WHAT TO PRODUCE
Every line that appears in the listing is to be set down verbatim.

▼▼▼

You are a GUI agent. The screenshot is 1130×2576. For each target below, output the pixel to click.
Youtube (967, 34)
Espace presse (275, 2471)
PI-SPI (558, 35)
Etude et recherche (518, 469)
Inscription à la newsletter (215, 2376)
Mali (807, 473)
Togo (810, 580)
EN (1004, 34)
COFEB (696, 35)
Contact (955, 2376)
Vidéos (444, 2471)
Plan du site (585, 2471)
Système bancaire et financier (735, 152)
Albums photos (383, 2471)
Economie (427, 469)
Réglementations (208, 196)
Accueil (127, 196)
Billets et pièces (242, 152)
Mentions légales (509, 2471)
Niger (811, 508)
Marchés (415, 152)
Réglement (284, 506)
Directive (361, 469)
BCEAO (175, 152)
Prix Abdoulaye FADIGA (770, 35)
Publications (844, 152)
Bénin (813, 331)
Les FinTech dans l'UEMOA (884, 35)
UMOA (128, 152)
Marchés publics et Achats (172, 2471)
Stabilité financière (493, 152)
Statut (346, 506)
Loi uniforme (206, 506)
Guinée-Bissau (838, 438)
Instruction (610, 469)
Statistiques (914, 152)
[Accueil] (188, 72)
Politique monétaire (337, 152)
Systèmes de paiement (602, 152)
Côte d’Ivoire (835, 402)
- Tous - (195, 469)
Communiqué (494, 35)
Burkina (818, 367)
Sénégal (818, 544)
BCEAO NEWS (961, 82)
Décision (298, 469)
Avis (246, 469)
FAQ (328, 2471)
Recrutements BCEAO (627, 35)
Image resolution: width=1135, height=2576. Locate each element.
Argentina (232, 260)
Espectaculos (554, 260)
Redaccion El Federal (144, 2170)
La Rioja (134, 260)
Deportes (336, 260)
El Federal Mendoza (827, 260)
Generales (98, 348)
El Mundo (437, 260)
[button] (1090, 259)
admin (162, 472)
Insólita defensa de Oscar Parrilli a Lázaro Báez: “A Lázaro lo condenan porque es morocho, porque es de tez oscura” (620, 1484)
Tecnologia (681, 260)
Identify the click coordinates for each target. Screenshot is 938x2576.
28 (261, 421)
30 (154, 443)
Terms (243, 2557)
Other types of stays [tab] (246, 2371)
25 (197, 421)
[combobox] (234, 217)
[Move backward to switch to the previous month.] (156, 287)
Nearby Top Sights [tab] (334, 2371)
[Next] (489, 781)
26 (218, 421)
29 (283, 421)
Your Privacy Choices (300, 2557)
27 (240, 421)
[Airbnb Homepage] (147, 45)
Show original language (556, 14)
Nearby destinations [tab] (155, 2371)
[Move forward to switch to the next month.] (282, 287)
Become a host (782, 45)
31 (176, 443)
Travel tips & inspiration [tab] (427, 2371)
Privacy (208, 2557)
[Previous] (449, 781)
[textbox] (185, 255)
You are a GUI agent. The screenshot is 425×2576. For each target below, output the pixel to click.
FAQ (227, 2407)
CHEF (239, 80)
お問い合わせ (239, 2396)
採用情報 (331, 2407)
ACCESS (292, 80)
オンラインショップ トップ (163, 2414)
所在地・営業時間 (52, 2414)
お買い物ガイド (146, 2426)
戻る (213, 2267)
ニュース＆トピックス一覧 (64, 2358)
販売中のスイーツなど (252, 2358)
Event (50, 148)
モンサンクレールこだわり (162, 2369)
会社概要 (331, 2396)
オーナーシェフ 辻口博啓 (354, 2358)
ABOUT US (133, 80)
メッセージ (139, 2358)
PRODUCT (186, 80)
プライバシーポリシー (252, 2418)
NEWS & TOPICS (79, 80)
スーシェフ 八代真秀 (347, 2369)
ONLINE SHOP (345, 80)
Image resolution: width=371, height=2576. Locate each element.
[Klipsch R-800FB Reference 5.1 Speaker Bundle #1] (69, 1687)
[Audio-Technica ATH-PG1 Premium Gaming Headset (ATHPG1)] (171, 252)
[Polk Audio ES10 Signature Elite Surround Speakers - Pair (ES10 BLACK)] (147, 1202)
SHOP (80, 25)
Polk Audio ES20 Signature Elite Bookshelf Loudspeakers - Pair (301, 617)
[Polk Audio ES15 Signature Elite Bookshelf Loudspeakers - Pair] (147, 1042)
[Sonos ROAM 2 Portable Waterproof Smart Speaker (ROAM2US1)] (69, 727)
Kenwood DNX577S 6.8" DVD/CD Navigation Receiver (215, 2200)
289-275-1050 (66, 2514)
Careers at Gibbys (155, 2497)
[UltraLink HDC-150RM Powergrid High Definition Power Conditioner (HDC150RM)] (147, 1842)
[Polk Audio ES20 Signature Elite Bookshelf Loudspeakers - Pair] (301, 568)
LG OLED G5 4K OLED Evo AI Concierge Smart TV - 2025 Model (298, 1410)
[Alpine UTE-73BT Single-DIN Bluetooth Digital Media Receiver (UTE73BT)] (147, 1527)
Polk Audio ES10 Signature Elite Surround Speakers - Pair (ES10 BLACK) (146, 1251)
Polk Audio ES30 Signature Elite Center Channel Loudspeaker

▲▲▲

SOLUTION FOR THIS PROBLEM
You are a GUI agent. The screenshot is 1130×2576. For each target below, output the pixel to click.
Youtube (967, 34)
Espace presse (275, 2471)
PI-SPI (558, 35)
Etude et recherche (518, 469)
Inscription à la newsletter (215, 2376)
Mali (807, 473)
Togo (810, 580)
EN (1004, 34)
COFEB (696, 35)
Contact (955, 2376)
Vidéos (444, 2471)
Plan du site (585, 2471)
Système bancaire et financier (735, 152)
Albums photos (383, 2471)
Economie (427, 469)
Réglementations (208, 196)
Accueil (127, 196)
Billets et pièces (242, 152)
Mentions légales (509, 2471)
Niger (811, 508)
Marchés (415, 152)
Réglement (284, 506)
Directive (361, 469)
BCEAO (175, 152)
Prix Abdoulaye FADIGA (770, 35)
Publications (844, 152)
Bénin (813, 331)
Les FinTech dans l'UEMOA (884, 35)
UMOA (128, 152)
Marchés publics et Achats (172, 2471)
Stabilité financière (493, 152)
Statut (346, 506)
Loi uniforme (206, 506)
Guinée-Bissau (838, 438)
Instruction (610, 469)
Statistiques (914, 152)
[Accueil] (188, 72)
Politique monétaire (337, 152)
Systèmes de paiement (602, 152)
Côte d’Ivoire (835, 402)
- Tous - (195, 469)
Communiqué (494, 35)
Burkina (818, 367)
Sénégal (818, 544)
BCEAO NEWS (961, 82)
Décision (298, 469)
Avis (246, 469)
FAQ (328, 2471)
Recrutements BCEAO (627, 35)
Image resolution: width=1135, height=2576. Locate each element.
Argentina (232, 260)
Espectaculos (554, 260)
Redaccion El Federal (144, 2170)
La Rioja (134, 260)
Deportes (336, 260)
El Federal Mendoza (827, 260)
Generales (98, 348)
El Mundo (437, 260)
[button] (1090, 259)
admin (162, 472)
Insólita defensa de Oscar Parrilli a Lázaro Báez: “A Lázaro lo condenan porque es morocho, porque es de tez oscura” (620, 1484)
Tecnologia (681, 260)
Identify the click coordinates for each target. Screenshot is 938x2576.
28 (261, 421)
30 (154, 443)
Terms (243, 2557)
Other types of stays [tab] (246, 2371)
25 (197, 421)
[combobox] (234, 217)
[Move backward to switch to the previous month.] (156, 287)
Nearby Top Sights [tab] (334, 2371)
[Next] (489, 781)
26 (218, 421)
29 (283, 421)
Your Privacy Choices (300, 2557)
27 (240, 421)
[Airbnb Homepage] (147, 45)
Show original language (556, 14)
Nearby destinations [tab] (155, 2371)
[Move forward to switch to the next month.] (282, 287)
Become a host (782, 45)
31 (176, 443)
Travel tips & inspiration [tab] (427, 2371)
Privacy (208, 2557)
[Previous] (449, 781)
[textbox] (185, 255)
You are a GUI agent. The screenshot is 425×2576. For each target below, output the pixel to click.
FAQ (227, 2407)
CHEF (239, 80)
お問い合わせ (239, 2396)
採用情報 (331, 2407)
ACCESS (292, 80)
オンラインショップ トップ (163, 2414)
所在地・営業時間 (52, 2414)
お買い物ガイド (146, 2426)
戻る (213, 2267)
ニュース＆トピックス一覧 (64, 2358)
販売中のスイーツなど (252, 2358)
Event (50, 148)
モンサンクレールこだわり (162, 2369)
会社概要 (331, 2396)
オーナーシェフ 辻口博啓 (354, 2358)
ABOUT US (133, 80)
メッセージ (139, 2358)
PRODUCT (186, 80)
プライバシーポリシー (252, 2418)
NEWS & TOPICS (79, 80)
スーシェフ 八代真秀 (347, 2369)
ONLINE SHOP (345, 80)
Image resolution: width=371, height=2576. Locate each element.
[Klipsch R-800FB Reference 5.1 Speaker Bundle #1] (69, 1687)
[Audio-Technica ATH-PG1 Premium Gaming Headset (ATHPG1)] (171, 252)
[Polk Audio ES10 Signature Elite Surround Speakers - Pair (ES10 BLACK)] (147, 1202)
SHOP (80, 25)
Polk Audio ES20 Signature Elite Bookshelf Loudspeakers - Pair (301, 617)
[Polk Audio ES15 Signature Elite Bookshelf Loudspeakers - Pair] (147, 1042)
[Sonos ROAM 2 Portable Waterproof Smart Speaker (ROAM2US1)] (69, 727)
Kenwood DNX577S 6.8" DVD/CD Navigation Receiver (215, 2200)
289-275-1050 (66, 2514)
Careers at Gibbys (155, 2497)
[UltraLink HDC-150RM Powergrid High Definition Power Conditioner (HDC150RM)] (147, 1842)
[Polk Audio ES20 Signature Elite Bookshelf Loudspeakers - Pair] (301, 568)
LG OLED G5 4K OLED Evo AI Concierge Smart TV - 2025 Model (298, 1410)
[Alpine UTE-73BT Single-DIN Bluetooth Digital Media Receiver (UTE73BT)] (147, 1527)
Polk Audio ES10 Signature Elite Surround Speakers - Pair (ES10 BLACK) (146, 1251)
Polk Audio ES30 Signature Elite Center Channel Loudspeaker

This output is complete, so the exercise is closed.